I think I’m confused about something regarding your setup, as it sounds like you have DS both as your IDM repo as well as a target system. Is it possible to ask for you to put together a simple diagram of the architecture and attach that? It would be great if you could capture the current state as well as the target state.
After we go-live with K8s and for some unforeseen reason we have to perform rollback the livesync option gave us quick rollback mechanism, hence we were exploring it .
If everything goes as per the plan we will decommission AM/IDM/IG applications hosted on VM but for data redundancy we will keep the Directory servers component for few more months hence the necessity to perform livesync from K8s (DS) <–>VM (DS).
With our current VM setup, All our directory servers instances have am-identity-store and idm-repo profile setup. All of directory servers are identical and are part of same replication topology.
AM/IDM connect to all this DS instances.
We have setup K8s DS instances similarly just the replication servers are hosted on different PODS.
This issue is not intermittent, we observe the livesync gets stuck daily multiple times sometimes for 15m or 30m.
We have reached out to Forgerock support and seeking help under a support ticket. The feedback provided was to use implicitSync but we observe AM changes are not getting synced.
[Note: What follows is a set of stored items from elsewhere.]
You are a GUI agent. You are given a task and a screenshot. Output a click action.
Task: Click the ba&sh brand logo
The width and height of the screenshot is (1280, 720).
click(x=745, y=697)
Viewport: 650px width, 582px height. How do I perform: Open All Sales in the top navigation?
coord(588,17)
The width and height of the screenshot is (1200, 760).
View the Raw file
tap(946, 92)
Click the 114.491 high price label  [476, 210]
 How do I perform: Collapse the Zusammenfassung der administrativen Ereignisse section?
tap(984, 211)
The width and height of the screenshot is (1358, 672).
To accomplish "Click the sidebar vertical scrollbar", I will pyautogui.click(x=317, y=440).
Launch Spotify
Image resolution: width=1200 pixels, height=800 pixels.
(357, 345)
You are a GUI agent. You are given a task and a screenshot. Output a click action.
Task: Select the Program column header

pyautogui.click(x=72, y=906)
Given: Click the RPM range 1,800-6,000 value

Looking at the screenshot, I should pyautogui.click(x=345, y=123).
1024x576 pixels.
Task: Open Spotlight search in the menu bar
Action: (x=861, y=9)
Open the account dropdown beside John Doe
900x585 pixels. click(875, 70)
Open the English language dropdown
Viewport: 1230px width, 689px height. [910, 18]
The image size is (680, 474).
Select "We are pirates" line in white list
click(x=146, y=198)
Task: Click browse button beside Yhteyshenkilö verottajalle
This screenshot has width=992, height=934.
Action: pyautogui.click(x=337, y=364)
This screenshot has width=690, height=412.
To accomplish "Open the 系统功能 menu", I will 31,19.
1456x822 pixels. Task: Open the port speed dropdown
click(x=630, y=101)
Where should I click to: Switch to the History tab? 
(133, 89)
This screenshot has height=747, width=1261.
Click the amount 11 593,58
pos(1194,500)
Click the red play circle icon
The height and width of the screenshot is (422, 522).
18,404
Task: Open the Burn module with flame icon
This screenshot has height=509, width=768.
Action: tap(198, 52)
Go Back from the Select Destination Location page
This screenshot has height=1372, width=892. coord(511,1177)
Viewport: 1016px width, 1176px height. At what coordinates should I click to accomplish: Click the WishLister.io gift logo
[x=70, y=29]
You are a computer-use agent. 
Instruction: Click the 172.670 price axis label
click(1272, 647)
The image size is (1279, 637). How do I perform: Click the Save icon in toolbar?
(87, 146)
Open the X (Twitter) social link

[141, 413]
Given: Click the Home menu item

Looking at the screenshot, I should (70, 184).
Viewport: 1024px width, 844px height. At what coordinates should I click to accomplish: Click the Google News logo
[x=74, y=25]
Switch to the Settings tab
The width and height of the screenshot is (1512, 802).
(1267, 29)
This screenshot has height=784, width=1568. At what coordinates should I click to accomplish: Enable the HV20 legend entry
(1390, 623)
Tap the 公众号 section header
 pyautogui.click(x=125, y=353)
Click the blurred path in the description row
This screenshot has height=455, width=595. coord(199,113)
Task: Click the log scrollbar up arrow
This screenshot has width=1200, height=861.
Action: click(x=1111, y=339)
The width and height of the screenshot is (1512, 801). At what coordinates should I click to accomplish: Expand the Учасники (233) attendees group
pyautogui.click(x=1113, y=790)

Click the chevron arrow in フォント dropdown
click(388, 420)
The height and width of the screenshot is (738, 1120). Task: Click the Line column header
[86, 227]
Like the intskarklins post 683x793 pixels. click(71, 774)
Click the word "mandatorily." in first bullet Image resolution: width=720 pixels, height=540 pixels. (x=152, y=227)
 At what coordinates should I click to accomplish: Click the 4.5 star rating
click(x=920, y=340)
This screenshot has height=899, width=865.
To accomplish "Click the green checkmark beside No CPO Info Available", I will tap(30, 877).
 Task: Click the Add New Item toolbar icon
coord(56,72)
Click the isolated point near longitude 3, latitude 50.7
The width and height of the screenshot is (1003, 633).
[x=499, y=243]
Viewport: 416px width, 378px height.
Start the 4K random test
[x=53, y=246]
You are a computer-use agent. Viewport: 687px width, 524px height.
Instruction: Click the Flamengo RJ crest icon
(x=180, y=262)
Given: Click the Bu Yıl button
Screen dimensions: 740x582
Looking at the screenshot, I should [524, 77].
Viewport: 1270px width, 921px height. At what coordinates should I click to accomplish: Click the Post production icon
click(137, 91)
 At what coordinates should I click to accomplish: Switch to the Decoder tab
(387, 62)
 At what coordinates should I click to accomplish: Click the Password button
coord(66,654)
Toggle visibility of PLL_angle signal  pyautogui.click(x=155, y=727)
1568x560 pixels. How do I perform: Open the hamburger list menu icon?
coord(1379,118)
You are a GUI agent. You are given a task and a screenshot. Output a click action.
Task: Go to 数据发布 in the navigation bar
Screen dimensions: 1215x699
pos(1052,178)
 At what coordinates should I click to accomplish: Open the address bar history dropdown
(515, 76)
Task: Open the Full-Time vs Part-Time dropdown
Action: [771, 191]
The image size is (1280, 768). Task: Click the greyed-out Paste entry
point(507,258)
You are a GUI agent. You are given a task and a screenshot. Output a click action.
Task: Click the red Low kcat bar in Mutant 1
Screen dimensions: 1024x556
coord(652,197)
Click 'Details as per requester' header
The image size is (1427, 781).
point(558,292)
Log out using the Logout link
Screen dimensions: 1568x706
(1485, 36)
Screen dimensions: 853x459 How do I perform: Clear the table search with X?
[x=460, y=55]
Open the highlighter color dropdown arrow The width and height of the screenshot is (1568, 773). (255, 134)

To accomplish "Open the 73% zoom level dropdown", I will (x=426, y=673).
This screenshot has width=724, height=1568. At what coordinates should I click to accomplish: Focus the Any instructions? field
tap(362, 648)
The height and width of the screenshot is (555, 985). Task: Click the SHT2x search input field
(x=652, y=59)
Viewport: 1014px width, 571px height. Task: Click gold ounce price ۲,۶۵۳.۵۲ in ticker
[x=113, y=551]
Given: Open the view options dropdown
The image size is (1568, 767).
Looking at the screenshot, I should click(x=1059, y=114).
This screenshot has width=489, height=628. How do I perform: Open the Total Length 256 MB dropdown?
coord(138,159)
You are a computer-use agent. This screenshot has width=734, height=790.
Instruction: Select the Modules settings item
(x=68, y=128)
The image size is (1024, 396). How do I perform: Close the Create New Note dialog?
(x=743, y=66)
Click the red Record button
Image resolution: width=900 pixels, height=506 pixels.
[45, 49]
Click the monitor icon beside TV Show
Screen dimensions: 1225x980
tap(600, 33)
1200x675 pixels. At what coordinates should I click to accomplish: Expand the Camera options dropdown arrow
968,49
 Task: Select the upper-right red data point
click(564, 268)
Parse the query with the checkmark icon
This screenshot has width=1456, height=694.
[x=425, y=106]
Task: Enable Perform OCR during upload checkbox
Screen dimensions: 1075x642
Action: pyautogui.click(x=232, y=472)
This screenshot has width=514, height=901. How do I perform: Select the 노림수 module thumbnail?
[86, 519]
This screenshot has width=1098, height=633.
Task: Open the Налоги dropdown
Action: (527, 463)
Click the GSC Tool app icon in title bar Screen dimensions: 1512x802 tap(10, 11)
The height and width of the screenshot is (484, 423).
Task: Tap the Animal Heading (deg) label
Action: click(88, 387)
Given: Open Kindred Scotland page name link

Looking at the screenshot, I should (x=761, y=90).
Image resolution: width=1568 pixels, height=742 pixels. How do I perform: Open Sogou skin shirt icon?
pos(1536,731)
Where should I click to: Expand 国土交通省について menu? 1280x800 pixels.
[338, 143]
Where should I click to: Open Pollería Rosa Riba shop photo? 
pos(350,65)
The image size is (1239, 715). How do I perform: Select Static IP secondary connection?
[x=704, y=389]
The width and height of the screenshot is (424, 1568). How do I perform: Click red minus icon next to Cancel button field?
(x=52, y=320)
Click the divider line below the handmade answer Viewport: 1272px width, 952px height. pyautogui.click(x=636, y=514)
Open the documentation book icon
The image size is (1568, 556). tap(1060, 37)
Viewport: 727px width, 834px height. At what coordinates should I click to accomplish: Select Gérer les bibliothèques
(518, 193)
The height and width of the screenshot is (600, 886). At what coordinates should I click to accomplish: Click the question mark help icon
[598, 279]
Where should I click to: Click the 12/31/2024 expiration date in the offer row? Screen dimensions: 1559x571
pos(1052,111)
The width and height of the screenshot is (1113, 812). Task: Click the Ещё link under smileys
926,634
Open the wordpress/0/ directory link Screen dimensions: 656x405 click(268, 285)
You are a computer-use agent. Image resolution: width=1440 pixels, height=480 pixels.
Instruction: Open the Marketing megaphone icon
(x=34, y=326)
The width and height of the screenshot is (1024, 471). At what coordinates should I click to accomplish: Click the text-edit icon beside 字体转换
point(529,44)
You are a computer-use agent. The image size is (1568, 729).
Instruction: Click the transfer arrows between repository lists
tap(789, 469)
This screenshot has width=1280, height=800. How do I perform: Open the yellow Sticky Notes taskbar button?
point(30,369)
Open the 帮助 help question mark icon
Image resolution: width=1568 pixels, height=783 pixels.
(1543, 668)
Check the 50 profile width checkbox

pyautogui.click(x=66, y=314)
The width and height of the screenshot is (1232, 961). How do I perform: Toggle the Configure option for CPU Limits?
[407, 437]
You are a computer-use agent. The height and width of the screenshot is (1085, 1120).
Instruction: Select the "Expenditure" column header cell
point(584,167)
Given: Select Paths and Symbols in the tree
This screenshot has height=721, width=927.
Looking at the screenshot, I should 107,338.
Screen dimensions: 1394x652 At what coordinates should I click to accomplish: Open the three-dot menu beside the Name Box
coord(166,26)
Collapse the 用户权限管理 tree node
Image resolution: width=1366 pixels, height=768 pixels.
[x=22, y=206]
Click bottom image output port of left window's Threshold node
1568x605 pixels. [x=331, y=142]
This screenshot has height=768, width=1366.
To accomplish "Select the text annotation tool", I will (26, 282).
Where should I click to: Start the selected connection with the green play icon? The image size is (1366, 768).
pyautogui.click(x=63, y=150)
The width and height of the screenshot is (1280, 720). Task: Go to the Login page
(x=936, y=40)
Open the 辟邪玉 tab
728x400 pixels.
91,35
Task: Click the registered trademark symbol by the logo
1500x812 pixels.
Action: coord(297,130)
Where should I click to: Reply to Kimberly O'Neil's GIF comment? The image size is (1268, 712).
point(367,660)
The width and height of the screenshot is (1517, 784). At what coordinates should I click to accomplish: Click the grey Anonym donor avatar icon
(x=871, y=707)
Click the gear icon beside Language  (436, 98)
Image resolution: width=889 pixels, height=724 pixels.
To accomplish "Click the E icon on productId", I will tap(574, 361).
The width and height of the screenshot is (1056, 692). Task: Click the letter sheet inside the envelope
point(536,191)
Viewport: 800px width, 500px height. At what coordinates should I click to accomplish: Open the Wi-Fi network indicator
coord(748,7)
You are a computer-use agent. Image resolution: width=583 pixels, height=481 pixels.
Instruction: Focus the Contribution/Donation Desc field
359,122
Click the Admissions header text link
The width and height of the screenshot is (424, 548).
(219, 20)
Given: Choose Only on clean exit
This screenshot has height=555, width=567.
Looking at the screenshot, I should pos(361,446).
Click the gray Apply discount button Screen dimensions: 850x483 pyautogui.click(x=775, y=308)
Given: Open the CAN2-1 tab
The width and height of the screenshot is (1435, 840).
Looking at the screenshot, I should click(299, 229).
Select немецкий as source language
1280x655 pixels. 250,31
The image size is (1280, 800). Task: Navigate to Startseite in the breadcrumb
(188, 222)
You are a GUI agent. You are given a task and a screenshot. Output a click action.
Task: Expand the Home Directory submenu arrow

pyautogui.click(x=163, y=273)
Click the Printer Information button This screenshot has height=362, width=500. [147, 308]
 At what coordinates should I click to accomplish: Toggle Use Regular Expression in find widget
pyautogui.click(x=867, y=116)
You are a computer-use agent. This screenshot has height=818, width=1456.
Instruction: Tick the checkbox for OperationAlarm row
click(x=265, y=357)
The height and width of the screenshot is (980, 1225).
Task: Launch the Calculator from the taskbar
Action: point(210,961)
The sync model we are using DS (k8s) ↔ DS (VM)
So I may have missed something about all of this - is there a particular reason why you aren’t just using replication to keep the directory data in sync?
As with everything in life test thoroughly, but I believe this should be a suitable solution for your problem. I do suspect that with further troubleshooting we could identify the cause of the performance issues you are experiencing, but at this time I think that replication would be a much cleaner way to address your use case.
Thanks @mwtech for your response. Our DS(VM) is on 7.3.3 and DS(K8S) is on 7.4.1. In VM, we have replication servers and DS servers are on same host but in K8S, we have external replication servers. Do you think that replication would still work in that case? We might explore one of the DS VM instances in K8S replication topology.
I don’t see any reason why the viability of this proposed solution would be reduced due to the replication servers existing on different hosts. Their functionality remains the same regardless of whether or not they are colocated with the directory servers.